Start of Task data
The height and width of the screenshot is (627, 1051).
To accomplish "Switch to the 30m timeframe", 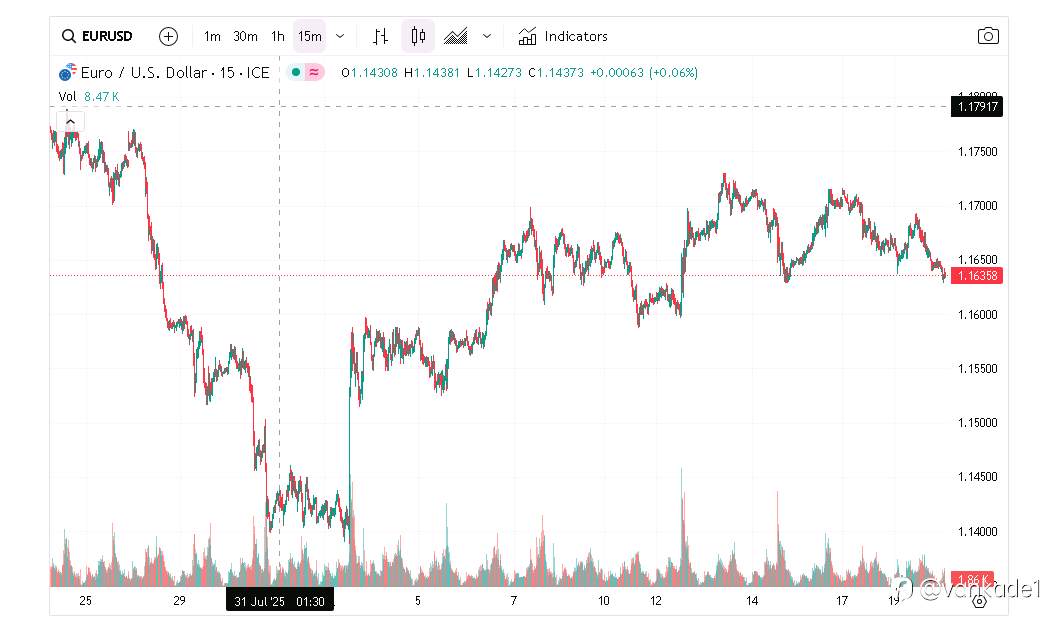I will coord(245,36).
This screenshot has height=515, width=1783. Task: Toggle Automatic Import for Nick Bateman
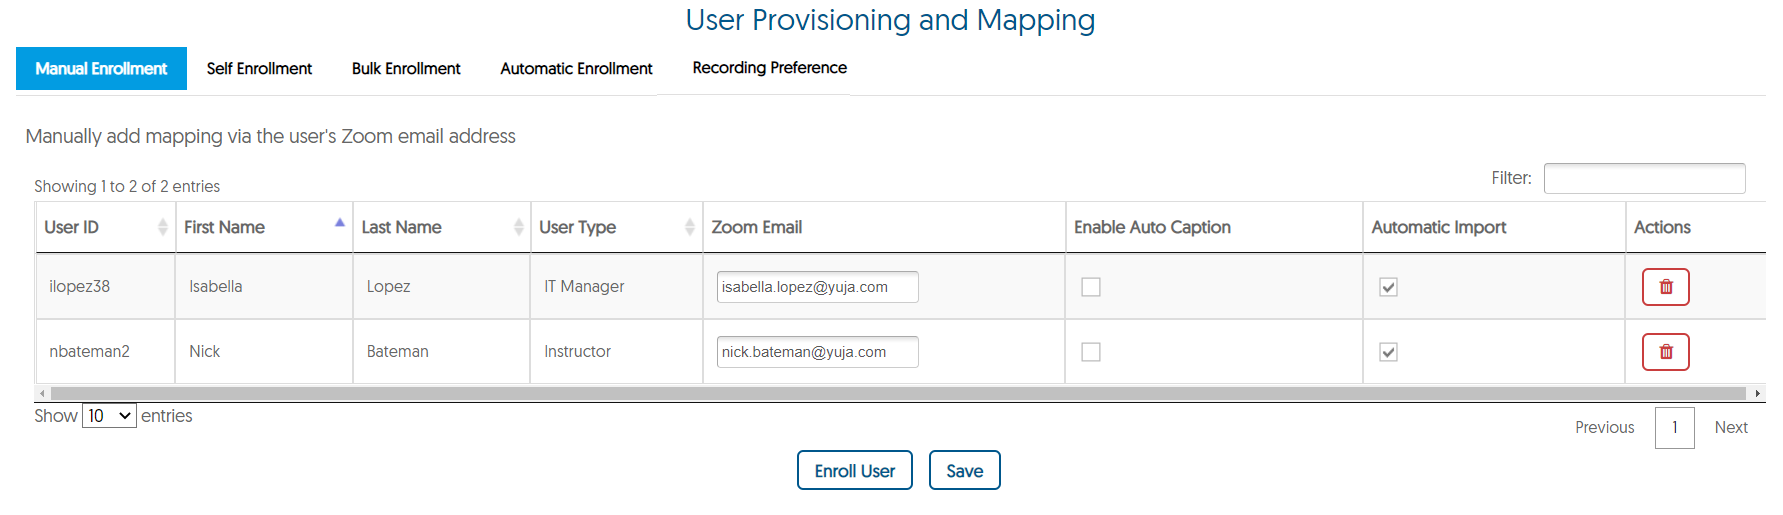(x=1388, y=352)
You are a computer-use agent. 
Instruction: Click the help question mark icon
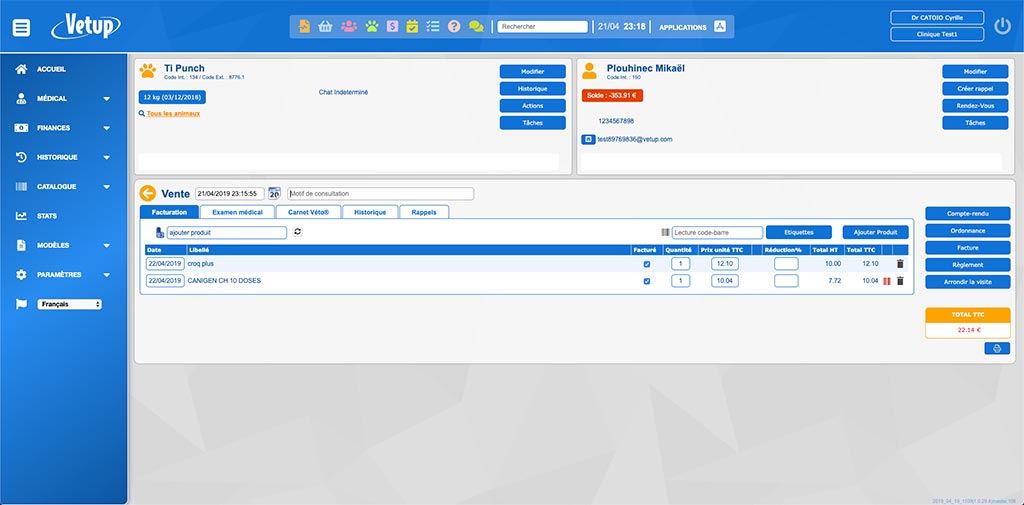[x=453, y=27]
End of Task data
> _Assignment_: Set down exactly, line for line, the data from the line that contains "You are a computer-use agent." through its last line, keeping pictures out.

> _Reply_:
You are a computer-use agent. 
Instruction: Click the help question mark icon
[x=453, y=27]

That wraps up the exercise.